In an interview to the BBC last week, Facebook's Vice President of Global Affairs and Communications, Nick Clegg, said it wasn't WhatsApp's fault because end-to-end encryption is unhackable and blamed Apple's operating system for Bezos' episode.
"It sounds like something on the, you know, what they call the operate, operated on the phone itself. It can't have been anything on the, when the message was sent, in transit, because that's end-to-end encrypted on WhatsApp," Clegg told the show host.
Clegg compared the hack to opening a malicious email, saying that "it only comes to life when you open it".
According to a report from FTI Consulting, a firm that has investigated Bezos' phone, after that the video file was received, Bezos' phone started sending unusually large amounts of outbound data, including his intimate messages with his girlfriend Lauren Sanchez.
According to Clegg, "something" must have affected the phone's operating system.
"As sure as you can be that the technology of end-to-end encryption cannot, other than unless you have handset, or you have the message at either end, cannot be hacked into," he was quoted as saying.
Apple was yet to comment on Facebook's statement.
The NSO Group has denied it was part of Bezos' hacking.

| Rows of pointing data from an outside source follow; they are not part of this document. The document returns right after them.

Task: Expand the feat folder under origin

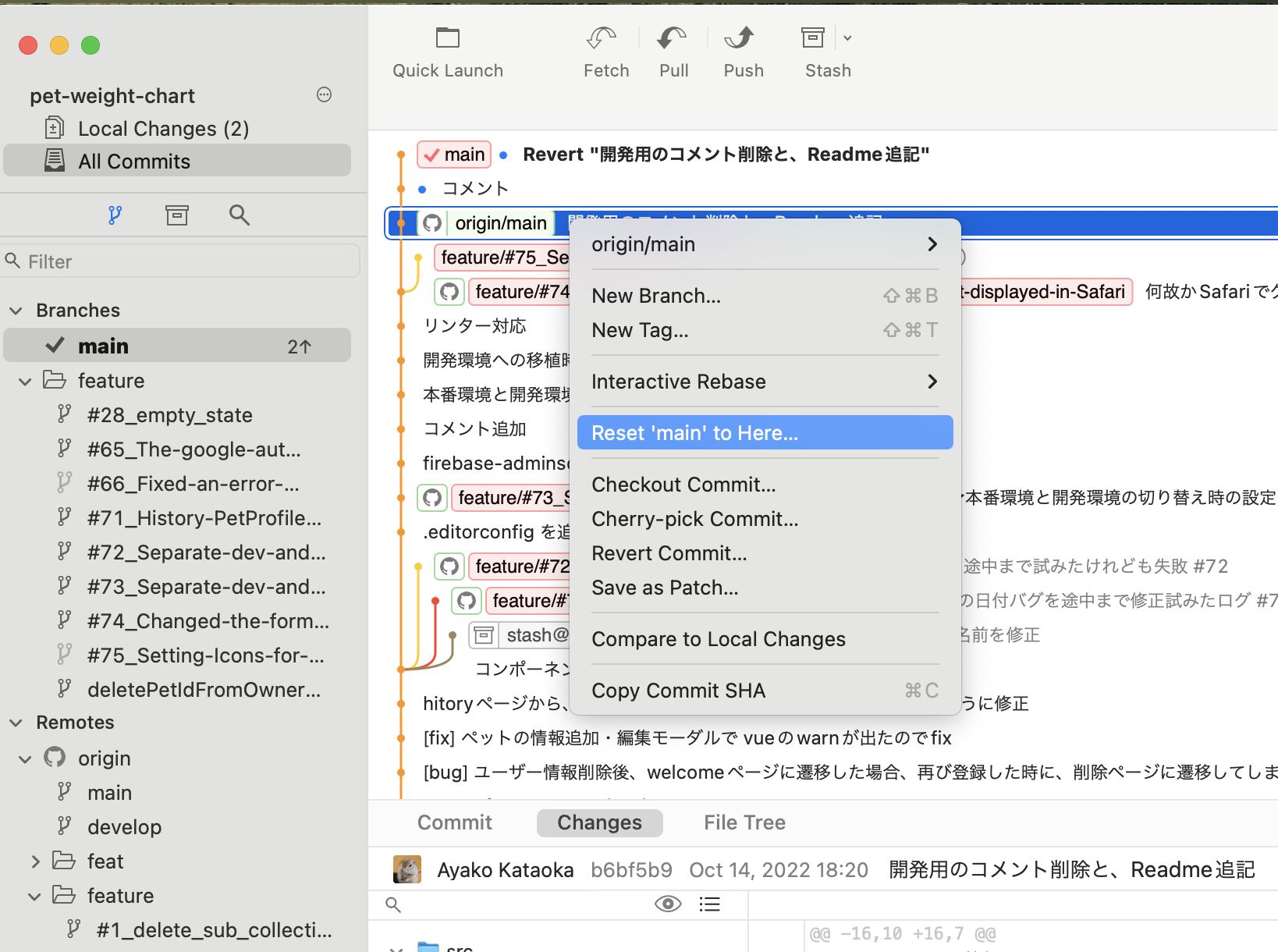Action: click(35, 861)
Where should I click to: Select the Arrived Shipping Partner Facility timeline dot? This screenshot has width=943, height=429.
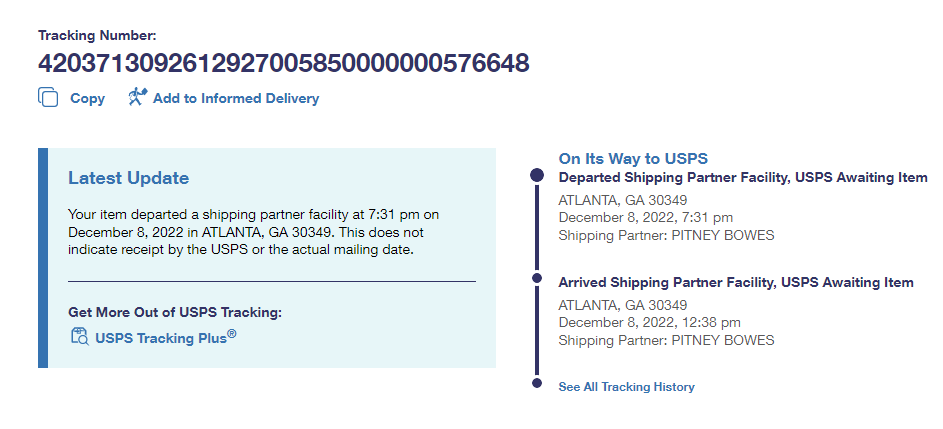[x=537, y=277]
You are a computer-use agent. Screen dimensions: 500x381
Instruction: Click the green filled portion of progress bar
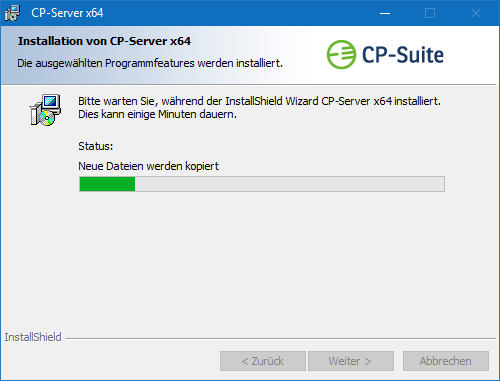[107, 184]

WhatsApp provides end-to-end encryption by default, which means only the sender and recipient can view the messages. But the piece of NSO Group software exploited WhatsApp's video calling system by installing the spyware via missed calls to snoop on the selected users.
According to leading tech policy and media consultant Prasanto K. Roy, end-to-end encrypted apps (E2EE) do provide security, and messages or calls cannot be intercepted and decrypted en route without enormous computing resources.
"But once anyone can get to your handset, whether a human or a piece of software, the encryption doesn't matter anymore. Because on your handset, it's all decrypted," Roy told IANS recently.